Política

Joaquim Barbosa vira ídolo do carnaval

Foto: PEDRO AMATUZZI/SIGMAPRESS/ESTADÃO CONTEÚDO

Pacotão, bloco mais antigo do DF, levou às ruas o protesto contra decisão que livrou condenados do crime de quadrilha

A decisão tomada pelo Supremo Tribunal Federal (STF) de livrar os réus do mensalão do crime de quadrilha fez com que o presidente da Corte, Joaquim Barbosa, um dos votos vencidos na semana passada, se tornasse um ídolo no desfile do Bloco Pacotão, em Brasília. A reviravolta no julgamento foi considerada uma derrota de Barbosa, que lamentou o resultado: “Hoje é uma tarde triste para o STF”, disse no plenário da Corte.

Há 36 anos, a agremiação faz da crítica política sua principal marca e tem entre seus membros muitos petistas. Mesmo assim, não faltaram faixas criticando a decisão, fantasias de presidiários com máscara dos petistas José Genoino (ex-deputado) e José Dirceu (ex-ministro da Casa Civil), além de fotos de Barbosa, recebendo beijinhos dos foliões.

No bloco do Pacotão, o médico Jadir Rodrigues Alves leva cartaz de Barbosa. Foto: Luciana Lima/iG Brasília

Com a decisão, o Supremo acabou tirando Dirceu e o ex-tesoureiro do PT Delúbio Soares do regime fechado. Eles passaram a ter o direito de dormir na prisão e passarem o dia trabalhando. “O STF mijou pra tráz (sic)”, dizia uma das faixas.

Do alto do carro de som, procurando manter a rima, o médico Jadir Rodrigues Alves elogiou a postura de Barbosa. “Barbosa quis manter a prisão. Os outros ganharam um dinheirão para liberar o pessoal do mensalão”, cantou.

Jadir Alves ainda sugeriu que Barbosa se candidate. “Sorridente, se cantar hoje, Barbosa será o presidente”, improvisou o médico que trabalha no Hospital de Base, em Brasília, o maior no atendimento público da capital federal.

Quanto aos réus do mensalão, a sentença do bloco foi mandá-los para o presídio de Pedrinhas, no Maranhão. É o que sugere uma das marchinhas cantadas pelo bloco durante o desfile.

Fantasiado de José Dirceu, com roupa listrada e tudo, o folião avisava: “Acabei com o Brasil e agora vou me acabar no Pacotão”, exibia a placa. Sempre ao lado, outro folião, fantasiado de Genoino exibia outro cartaz: “Saí da prisão para dar um rolezinho no Pacotão”.

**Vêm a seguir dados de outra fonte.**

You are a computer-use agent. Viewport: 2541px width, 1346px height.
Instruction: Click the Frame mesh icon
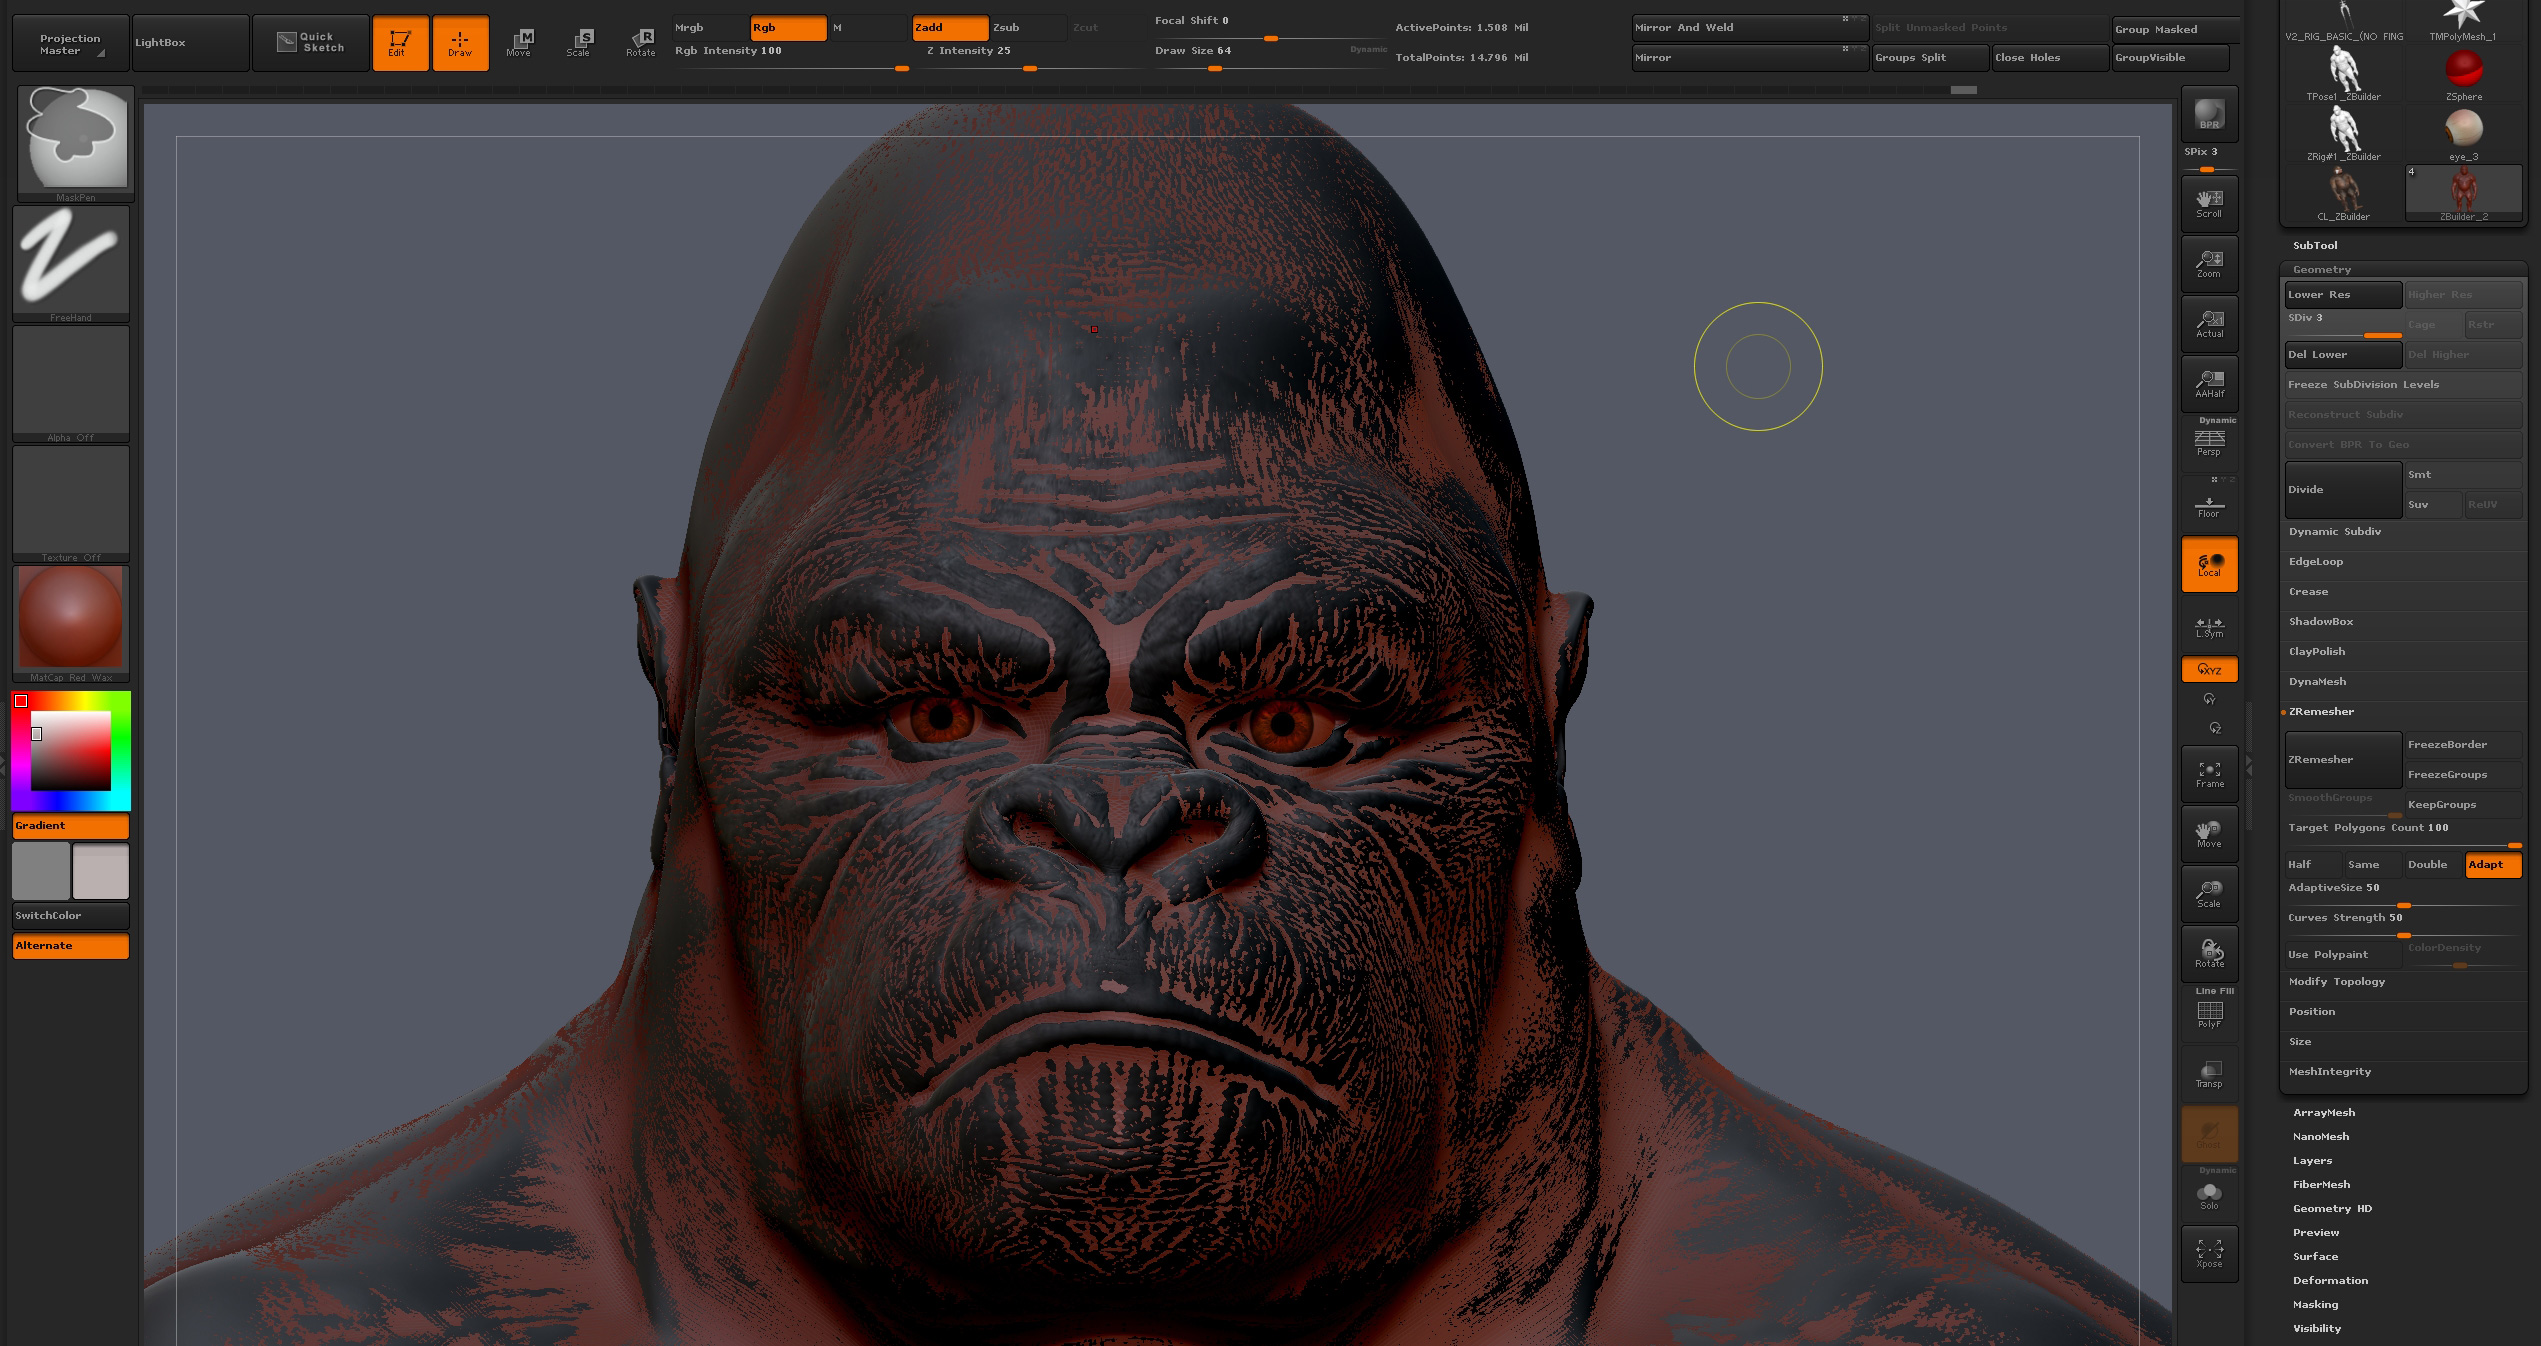pyautogui.click(x=2208, y=774)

O bloco é formado principalmente por jornalistas. Lançado em plena ditadura militar, o nome da agremiação faz referência às mudanças nas regras das eleições lançadas pelo então presidente da República Ernesto Geisel.

As mudanças, lançadas em abril de 1977 ficaram conhecidas como “Pacote de Abril”. No ano seguinte ao pacote, o bloco surgiu desfilando sempre pela contramão da avenida W3, na época uma das principais áreas de comércio de Brasília. A ala de cadeirantes do bloco exprimia bem o tom do desfile. “Deficiente de governo”, dizia uma dos cartazes empunhados pelos foliões.

Embora o destaque deste ano tenha sido Joaquim Barbosa, muitos foliões torceram o nariz. No entanto, mantiveram o humor e a principal filosofia do bloco: “É proibido proibir”. “No Pacotão é assim. A gente critica todo mundo que está no poder e quem quer chegar a ele. Não importa em quem a pessoa vote. Pode falar mal de todo mundo”, explicou um dos integrantes do bloco, o jornalista Paulão de Veradeiro.